The doctrine of res judicata has been explained by Das Gupta, J in the case of Satyadhyan
Ghosal v. Deorjin Debi ii
“The principle of res judicata is based on the need of giving finality to judicial decisions. What
it says is that once a res is judicata. It shall not be adjudged again. Preliminary it applies as
between past litigation and future litigation. when a matter whether on a question of fact or a
question of a decision is final, either because no appeal was taken on higher court or because
the appeal was dismissed, or no appeals lies, neither party will lie, neither part will be allowed
in future suit bar proceeding between the same parties to canvass the matter again.”
The doctrine of res sub-judice is given under section 10 of the Civil Procedure Code. In Latin
sub judice means ‘under judgement’. The doctrine of res sub-judice is to restrict a plaintiff to
one litigation and to preclude the possibility of two contradictory judgments by one and the
same court in respect of the same relief.iii The objective is to preclude the trial of parallel cases
between the same parties simultaneously in the courts of concurrent jurisdiction and to avoid
the conflicting decisions of two competent courts over the same matter and also to save the
time of the court.
Doctrine of res judicata is based on the finality of judgement delivered by the court. If the suits
keep failing for the same cause of action, there will be no end to the ever-growing number of
cases which will end up making a lot of confusion and disorder. Res judicata consists of two
words ‘res’ and ‘judicata’. ‘Res’ means ‘thing’ and ‘judicata’ means ‘already decided’. It is a
Latin term for ‘a thing already decided’. It can be subjected to both civil and common law for
a case for which a final judgement has been pronounced and is subject to no further appeal.

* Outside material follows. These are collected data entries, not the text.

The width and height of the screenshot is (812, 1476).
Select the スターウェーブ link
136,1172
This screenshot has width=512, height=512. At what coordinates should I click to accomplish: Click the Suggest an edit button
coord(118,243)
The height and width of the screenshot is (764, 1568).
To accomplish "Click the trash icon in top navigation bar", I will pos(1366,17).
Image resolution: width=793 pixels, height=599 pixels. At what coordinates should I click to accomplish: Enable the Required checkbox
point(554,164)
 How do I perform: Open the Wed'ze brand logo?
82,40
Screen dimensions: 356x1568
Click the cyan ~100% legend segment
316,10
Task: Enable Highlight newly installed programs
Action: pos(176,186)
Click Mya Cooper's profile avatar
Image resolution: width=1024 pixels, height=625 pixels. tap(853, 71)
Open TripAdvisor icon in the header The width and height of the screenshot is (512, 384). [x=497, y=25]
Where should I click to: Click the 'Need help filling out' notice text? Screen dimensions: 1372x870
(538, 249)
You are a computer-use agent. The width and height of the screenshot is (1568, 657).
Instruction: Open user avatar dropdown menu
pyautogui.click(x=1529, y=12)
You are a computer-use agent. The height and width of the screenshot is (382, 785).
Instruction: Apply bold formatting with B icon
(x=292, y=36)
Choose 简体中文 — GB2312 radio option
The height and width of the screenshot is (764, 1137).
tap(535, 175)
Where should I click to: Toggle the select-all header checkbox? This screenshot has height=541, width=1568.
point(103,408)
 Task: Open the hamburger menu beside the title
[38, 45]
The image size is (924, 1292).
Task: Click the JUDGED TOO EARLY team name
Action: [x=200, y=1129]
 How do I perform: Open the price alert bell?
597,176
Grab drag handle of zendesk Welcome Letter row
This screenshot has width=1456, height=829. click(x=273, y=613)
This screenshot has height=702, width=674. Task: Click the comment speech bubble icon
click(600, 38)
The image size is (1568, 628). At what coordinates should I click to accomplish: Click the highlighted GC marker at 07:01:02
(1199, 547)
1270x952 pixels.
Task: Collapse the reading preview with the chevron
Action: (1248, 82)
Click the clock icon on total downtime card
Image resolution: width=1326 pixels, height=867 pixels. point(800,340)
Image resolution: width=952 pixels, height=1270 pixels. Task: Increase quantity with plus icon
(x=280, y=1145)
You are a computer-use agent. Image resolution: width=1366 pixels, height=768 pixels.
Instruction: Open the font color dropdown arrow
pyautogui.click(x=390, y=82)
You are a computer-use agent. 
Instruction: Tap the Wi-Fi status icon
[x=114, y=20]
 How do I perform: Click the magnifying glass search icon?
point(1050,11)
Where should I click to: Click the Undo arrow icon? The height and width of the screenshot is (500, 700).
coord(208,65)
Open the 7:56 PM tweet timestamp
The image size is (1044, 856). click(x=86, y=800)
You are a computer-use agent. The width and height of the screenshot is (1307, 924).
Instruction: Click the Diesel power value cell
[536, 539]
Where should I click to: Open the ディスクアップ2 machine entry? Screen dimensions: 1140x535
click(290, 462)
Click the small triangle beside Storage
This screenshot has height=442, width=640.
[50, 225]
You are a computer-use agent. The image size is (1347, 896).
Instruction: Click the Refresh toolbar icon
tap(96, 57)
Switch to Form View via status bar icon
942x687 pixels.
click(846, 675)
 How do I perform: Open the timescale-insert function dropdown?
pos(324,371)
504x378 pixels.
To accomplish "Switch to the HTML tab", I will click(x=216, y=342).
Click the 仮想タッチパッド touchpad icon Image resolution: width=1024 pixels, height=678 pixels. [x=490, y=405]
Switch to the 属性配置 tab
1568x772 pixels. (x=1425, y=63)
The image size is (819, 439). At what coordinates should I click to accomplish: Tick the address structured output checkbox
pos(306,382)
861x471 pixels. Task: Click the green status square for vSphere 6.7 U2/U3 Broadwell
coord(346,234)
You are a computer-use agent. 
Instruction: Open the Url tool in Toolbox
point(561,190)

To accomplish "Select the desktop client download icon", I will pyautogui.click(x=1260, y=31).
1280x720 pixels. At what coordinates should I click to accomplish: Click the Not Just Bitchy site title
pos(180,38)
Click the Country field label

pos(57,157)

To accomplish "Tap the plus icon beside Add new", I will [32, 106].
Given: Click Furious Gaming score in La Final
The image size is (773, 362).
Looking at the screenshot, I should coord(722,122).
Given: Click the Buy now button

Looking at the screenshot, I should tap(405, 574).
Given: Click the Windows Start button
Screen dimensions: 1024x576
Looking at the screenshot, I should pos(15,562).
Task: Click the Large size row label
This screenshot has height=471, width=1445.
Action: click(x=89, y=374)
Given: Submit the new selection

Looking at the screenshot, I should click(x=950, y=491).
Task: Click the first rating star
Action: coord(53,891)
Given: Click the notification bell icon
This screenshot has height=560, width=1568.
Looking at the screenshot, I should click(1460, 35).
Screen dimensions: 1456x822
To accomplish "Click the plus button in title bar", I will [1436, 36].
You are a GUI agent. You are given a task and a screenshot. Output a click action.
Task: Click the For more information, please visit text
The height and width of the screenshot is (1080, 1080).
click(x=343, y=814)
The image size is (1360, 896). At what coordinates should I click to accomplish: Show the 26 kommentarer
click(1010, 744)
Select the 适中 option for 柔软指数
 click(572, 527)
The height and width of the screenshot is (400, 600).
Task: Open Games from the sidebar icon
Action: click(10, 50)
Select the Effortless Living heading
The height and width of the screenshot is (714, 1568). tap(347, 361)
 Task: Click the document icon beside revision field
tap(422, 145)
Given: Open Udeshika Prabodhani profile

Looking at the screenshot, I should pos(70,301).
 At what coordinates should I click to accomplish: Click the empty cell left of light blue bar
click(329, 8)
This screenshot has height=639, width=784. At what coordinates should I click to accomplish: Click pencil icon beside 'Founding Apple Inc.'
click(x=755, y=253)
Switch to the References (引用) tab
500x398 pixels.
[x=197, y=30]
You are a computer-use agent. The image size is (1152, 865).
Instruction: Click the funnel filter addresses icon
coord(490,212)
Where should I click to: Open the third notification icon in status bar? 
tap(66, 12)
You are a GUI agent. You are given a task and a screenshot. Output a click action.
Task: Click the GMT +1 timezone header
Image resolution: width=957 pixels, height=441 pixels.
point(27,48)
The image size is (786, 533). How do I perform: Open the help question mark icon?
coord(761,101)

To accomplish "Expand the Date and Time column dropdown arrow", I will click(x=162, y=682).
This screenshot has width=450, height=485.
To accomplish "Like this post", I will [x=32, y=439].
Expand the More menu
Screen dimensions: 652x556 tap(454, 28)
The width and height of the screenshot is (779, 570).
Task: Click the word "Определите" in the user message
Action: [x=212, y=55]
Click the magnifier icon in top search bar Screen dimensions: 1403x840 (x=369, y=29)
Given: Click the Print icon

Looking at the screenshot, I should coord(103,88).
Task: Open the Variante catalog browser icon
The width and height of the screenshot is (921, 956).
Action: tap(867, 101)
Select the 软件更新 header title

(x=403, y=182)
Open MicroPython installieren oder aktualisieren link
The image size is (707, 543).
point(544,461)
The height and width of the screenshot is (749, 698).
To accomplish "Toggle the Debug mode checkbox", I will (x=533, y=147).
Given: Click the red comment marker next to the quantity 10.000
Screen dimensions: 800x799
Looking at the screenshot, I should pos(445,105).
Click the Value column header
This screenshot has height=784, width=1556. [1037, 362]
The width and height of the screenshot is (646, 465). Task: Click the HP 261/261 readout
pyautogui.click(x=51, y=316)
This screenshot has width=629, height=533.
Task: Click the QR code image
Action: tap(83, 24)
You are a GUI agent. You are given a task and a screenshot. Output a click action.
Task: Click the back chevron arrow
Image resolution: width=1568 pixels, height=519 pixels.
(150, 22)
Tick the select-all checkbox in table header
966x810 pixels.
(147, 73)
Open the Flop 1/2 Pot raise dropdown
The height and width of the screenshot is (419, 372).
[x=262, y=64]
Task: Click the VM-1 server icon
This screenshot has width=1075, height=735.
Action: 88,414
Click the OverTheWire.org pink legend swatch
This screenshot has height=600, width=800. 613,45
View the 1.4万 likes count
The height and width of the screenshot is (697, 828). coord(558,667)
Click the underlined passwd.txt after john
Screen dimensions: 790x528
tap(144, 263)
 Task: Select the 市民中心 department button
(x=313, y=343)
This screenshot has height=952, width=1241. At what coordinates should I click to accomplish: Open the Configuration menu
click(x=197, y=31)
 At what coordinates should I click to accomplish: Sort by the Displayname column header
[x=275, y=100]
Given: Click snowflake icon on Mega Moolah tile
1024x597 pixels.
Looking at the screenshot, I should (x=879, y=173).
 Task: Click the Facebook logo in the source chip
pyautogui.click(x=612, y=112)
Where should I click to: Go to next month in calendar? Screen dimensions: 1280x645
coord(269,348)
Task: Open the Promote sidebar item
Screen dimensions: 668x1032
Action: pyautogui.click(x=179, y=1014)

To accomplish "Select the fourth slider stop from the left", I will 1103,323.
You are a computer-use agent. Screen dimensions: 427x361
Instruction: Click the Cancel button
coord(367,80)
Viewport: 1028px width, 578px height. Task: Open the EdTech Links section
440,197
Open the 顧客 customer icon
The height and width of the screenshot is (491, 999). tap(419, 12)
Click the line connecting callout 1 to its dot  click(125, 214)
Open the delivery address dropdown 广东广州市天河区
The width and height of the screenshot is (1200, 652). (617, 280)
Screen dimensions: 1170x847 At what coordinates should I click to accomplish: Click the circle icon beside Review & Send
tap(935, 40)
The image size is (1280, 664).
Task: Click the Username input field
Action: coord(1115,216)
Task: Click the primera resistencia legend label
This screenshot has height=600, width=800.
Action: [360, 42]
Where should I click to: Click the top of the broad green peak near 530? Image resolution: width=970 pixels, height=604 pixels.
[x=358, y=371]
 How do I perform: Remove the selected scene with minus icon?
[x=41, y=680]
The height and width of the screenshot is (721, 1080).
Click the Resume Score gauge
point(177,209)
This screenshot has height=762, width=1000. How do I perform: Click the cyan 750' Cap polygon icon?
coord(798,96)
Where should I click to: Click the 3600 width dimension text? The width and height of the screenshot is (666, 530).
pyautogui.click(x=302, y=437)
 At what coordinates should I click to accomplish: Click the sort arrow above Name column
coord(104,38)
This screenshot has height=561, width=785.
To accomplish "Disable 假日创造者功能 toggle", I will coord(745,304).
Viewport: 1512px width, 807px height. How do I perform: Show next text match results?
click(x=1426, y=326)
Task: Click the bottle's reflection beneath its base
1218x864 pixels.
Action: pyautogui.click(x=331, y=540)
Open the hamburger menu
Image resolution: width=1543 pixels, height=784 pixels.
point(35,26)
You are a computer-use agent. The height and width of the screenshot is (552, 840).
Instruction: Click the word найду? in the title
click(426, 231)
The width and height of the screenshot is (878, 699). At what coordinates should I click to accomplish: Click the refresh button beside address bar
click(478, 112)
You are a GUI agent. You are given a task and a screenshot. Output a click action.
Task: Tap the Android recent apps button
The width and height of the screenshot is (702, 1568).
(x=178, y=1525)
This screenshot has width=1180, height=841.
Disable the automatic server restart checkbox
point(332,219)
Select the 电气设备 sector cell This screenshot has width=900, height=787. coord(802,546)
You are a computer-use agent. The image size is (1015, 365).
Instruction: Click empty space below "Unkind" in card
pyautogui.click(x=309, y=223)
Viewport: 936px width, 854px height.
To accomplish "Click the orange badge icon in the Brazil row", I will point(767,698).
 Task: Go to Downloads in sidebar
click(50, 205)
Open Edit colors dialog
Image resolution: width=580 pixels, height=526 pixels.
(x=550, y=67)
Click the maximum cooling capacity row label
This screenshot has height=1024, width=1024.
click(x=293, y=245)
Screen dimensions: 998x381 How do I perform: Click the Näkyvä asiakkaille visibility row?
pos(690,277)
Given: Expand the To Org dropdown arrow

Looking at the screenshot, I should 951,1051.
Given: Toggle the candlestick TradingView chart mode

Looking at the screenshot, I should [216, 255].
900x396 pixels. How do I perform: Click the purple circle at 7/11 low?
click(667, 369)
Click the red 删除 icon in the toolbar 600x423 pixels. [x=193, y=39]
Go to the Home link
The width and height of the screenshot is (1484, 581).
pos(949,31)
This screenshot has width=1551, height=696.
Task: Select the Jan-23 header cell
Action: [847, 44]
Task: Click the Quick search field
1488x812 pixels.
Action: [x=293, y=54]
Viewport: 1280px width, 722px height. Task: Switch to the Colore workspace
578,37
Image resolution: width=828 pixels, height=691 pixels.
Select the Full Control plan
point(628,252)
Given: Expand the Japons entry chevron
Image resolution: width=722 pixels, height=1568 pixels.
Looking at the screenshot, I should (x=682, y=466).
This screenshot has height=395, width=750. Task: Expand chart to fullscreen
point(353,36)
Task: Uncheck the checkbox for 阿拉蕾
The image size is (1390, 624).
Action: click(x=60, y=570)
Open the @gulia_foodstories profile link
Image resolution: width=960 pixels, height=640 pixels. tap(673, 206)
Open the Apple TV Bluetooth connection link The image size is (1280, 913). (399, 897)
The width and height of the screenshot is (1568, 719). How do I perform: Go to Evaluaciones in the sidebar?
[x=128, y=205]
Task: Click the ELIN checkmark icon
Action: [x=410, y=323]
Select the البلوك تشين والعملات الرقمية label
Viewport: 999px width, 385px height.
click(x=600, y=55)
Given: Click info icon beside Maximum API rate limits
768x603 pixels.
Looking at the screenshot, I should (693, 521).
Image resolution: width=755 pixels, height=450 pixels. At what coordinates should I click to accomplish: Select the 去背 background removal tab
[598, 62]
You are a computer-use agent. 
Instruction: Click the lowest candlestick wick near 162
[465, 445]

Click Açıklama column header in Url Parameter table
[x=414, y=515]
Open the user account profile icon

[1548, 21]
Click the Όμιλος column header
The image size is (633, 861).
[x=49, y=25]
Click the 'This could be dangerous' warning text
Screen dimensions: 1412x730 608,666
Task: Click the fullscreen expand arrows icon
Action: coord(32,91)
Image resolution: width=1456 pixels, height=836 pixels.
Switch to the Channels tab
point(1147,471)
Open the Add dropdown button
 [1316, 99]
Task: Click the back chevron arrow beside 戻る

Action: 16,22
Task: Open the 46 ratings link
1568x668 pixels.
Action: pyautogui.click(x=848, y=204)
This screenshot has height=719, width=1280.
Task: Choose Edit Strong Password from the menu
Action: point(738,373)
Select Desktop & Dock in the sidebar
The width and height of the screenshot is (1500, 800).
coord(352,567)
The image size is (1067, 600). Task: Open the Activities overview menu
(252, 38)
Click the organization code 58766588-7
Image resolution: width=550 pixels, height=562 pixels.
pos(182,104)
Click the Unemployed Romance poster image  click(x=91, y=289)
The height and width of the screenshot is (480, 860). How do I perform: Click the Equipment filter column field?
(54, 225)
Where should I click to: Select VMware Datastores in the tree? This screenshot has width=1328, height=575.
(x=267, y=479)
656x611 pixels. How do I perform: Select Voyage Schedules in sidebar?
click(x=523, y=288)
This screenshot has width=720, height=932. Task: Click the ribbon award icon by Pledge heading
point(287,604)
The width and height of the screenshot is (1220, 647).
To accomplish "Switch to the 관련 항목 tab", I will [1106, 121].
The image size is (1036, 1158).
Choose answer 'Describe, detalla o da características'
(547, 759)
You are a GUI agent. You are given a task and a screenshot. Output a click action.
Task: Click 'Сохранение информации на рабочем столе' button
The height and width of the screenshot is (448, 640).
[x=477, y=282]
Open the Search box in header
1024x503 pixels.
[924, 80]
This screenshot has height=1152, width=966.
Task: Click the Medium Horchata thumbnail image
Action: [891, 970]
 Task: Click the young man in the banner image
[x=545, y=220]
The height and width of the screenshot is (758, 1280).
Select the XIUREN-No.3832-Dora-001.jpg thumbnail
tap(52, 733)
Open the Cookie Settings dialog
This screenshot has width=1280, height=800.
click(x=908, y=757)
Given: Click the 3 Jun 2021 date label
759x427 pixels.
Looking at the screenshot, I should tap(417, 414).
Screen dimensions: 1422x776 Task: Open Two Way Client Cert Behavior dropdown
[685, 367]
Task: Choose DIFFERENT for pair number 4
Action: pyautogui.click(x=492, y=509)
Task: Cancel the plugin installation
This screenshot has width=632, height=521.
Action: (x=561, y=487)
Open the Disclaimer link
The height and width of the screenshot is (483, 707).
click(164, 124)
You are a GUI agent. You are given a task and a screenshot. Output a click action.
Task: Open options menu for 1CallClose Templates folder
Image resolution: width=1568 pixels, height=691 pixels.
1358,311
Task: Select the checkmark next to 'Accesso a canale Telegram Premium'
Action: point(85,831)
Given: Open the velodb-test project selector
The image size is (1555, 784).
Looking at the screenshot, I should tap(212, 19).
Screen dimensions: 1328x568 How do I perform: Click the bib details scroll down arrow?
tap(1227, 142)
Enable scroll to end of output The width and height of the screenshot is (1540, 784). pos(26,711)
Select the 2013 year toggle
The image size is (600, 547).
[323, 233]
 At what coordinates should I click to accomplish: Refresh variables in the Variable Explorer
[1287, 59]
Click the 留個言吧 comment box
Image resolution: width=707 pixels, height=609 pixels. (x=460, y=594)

The doctrine of res judicata is used as means to ‘bar re-litigation’ of cases between the same
parties which is different between the two legal systems. Once a suit for which a final
judgement has been announced, the judges who will subsequently be facing the suit which is
identical or substantially the same as the earlier one, would apply the doctrine of res judicata
to uphold the effect of the first judgement. This is to ensure that no injustice is caused to the
parties of a case supposedly finished, but mostly to circumvent unnecessary waste of resources
and time of the judicial system.
‘Section 11. Res judicata - No Court shall try any suit or issue in which the matter directly and
substantially in issue has been directly and substantially in issue in a former suit between the
same parties, or between parties under whom they or any of them claim, litigating under the
same title, in a Court competent to try such subsequent suit or the suit in which such issue has
been subsequently raised, and has been heard and finally decided by such Court.’
Res sub judice is a Latin maxim which cannot be found in the code of civil procedure. Res sub
judice refers to a matter pending trial and operates as a bar to a trial of a suit which is pending
decision in a previously instituted suit.iv The doctrine therefore bars a trial on some conditions
but doesn’t prevent the filing of a new suit. A similar rule is contained in section 10 of the Code
of Civil Procedure.
“Section 10. Stay of Suit - No Court shall proceed with the trial of any suit in which the matter
in issue is also directly and substantially in issue in a previously instituted suit between the
same parties, or between parties under whom they or any of them claim litigating under the
same title where such suit is pending in the same or any other Court in India having jurisdiction
to grant the relief claimed, or in any court in India established or continued by the Central
Government and having like jurisdiction, or before the Supreme Court.
Thus, the doctrine’s use is to prevent the trial of two parallel suits on the same issue in different
courts to avoid different conflicting decisions.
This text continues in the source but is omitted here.